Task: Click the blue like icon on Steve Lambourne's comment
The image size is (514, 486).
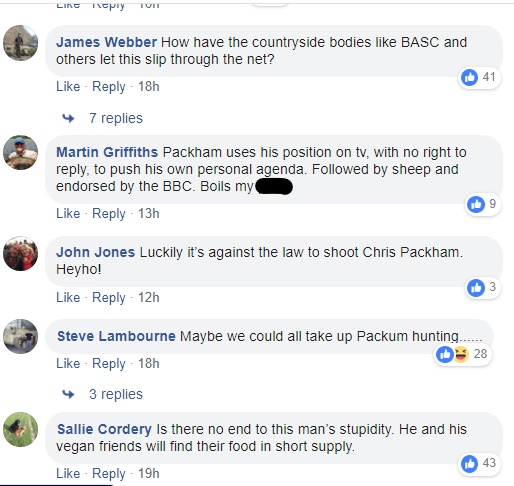Action: pyautogui.click(x=445, y=354)
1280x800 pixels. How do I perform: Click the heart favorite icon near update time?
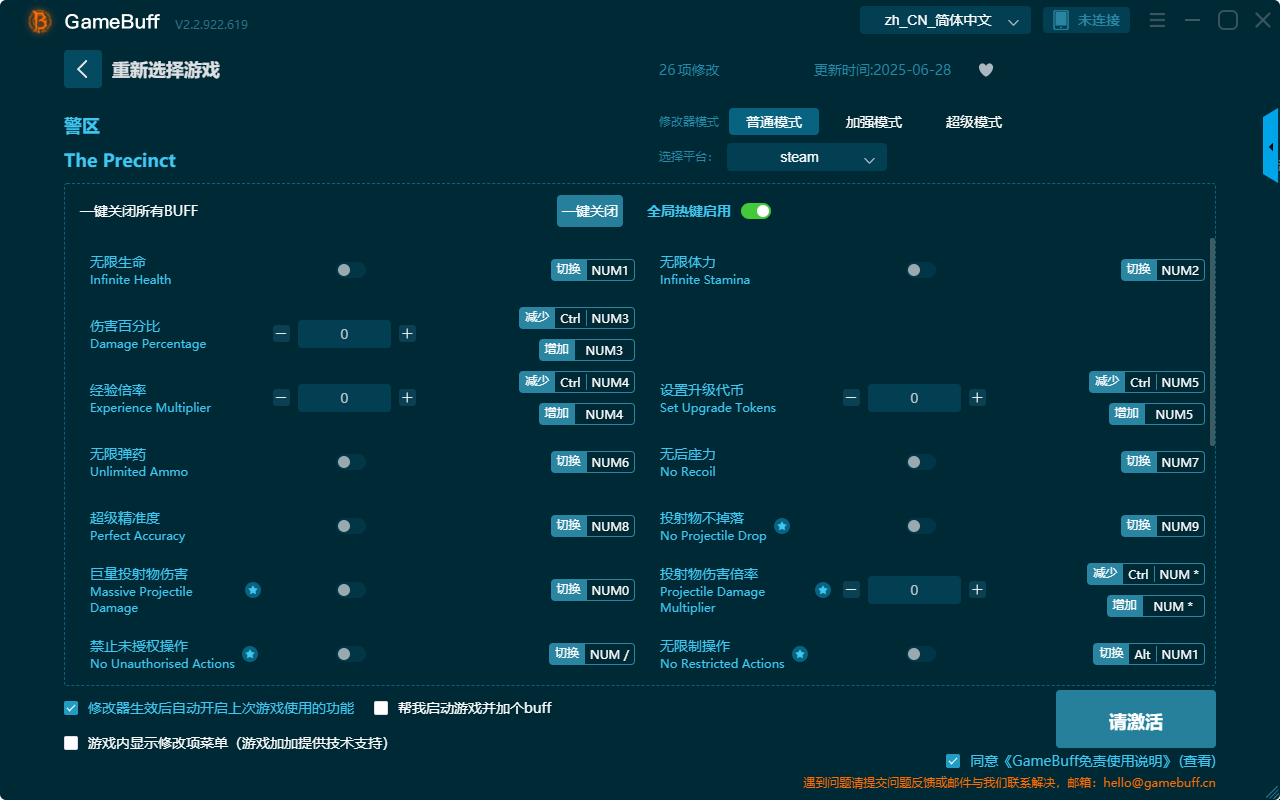(985, 70)
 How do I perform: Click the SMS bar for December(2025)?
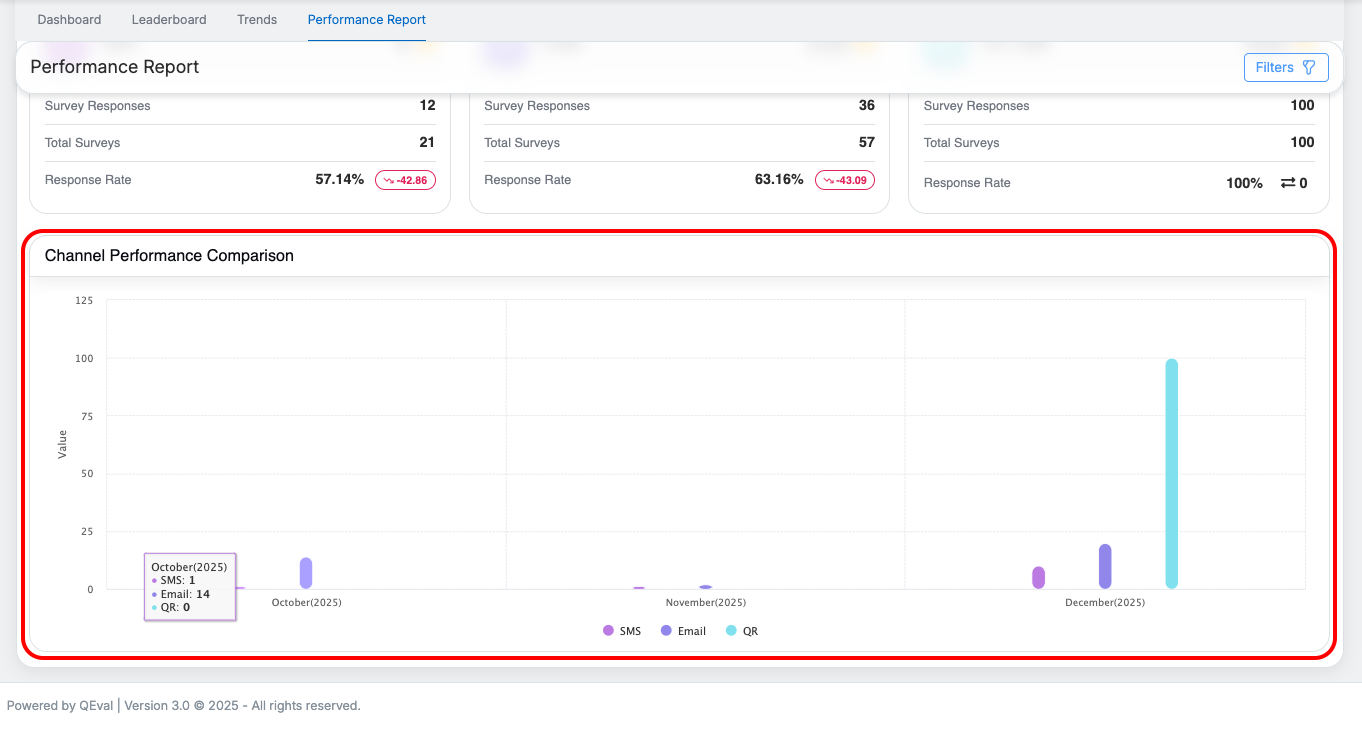point(1038,578)
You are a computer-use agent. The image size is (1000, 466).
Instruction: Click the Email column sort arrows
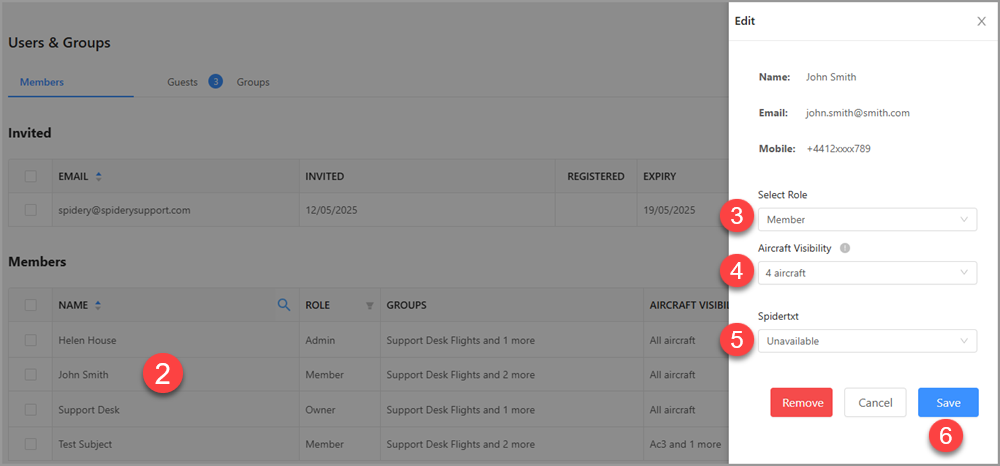[x=98, y=177]
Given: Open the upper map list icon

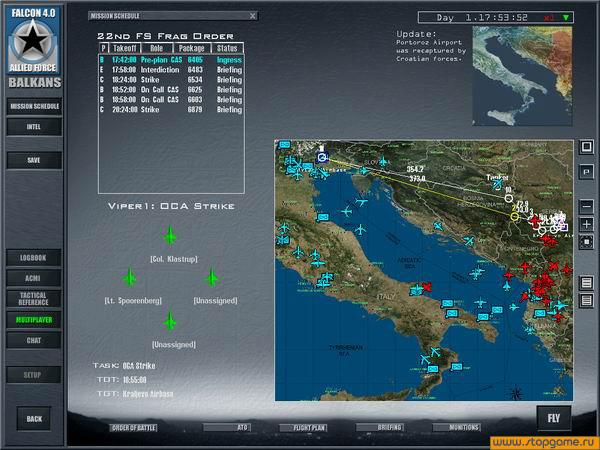Looking at the screenshot, I should [x=587, y=284].
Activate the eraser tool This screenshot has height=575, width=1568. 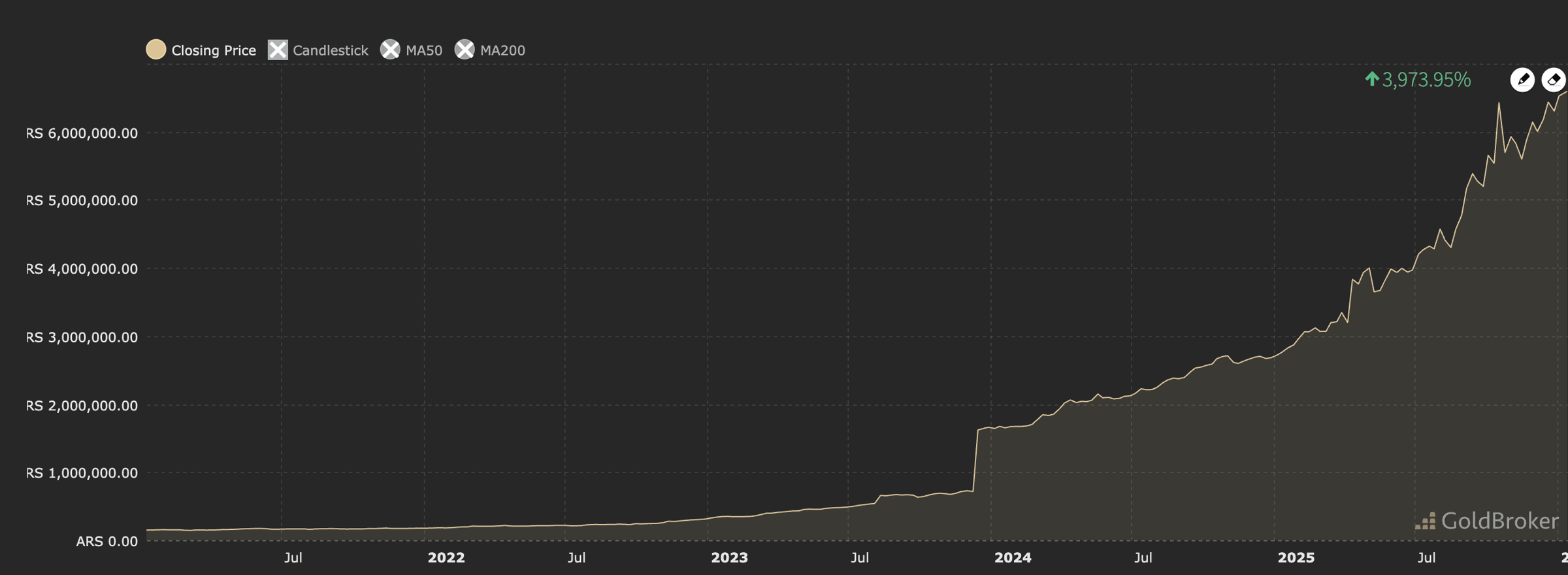(x=1554, y=80)
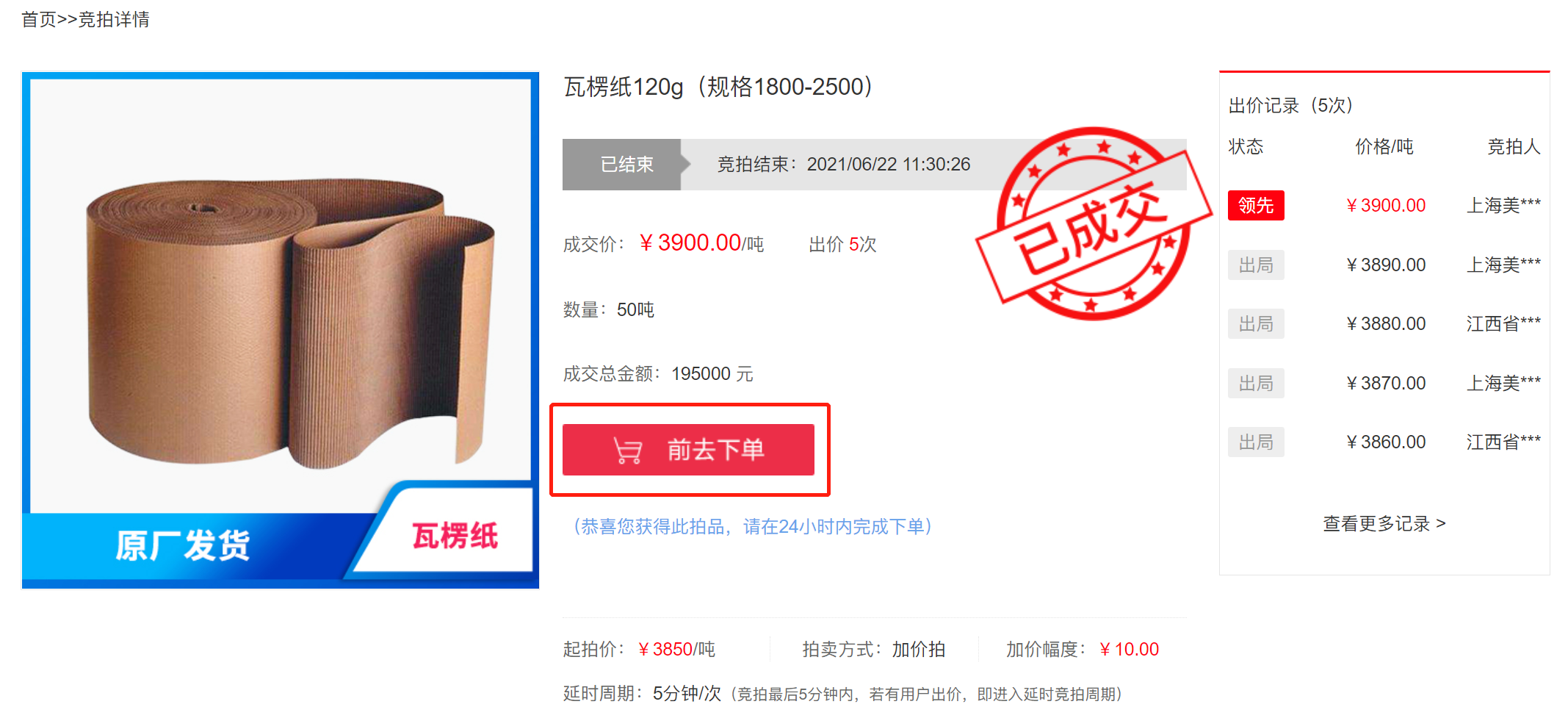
++++++++++
What you have to do ▸
An exact transcription is needed of the lines from the one with "The image size is (514, 486)." to the one with "You are a computer-use" above, both ends included, with pictures left out.

Answer to this task ▸
The image size is (514, 486).
Action: pyautogui.click(x=445, y=354)
1280x800 pixels. How do I perform: Click the heart favorite icon near update time?
(985, 70)
 How do I perform: Click the SMS bar for December(2025)?
point(1038,578)
You are a computer-use agent. The image size is (1000, 466).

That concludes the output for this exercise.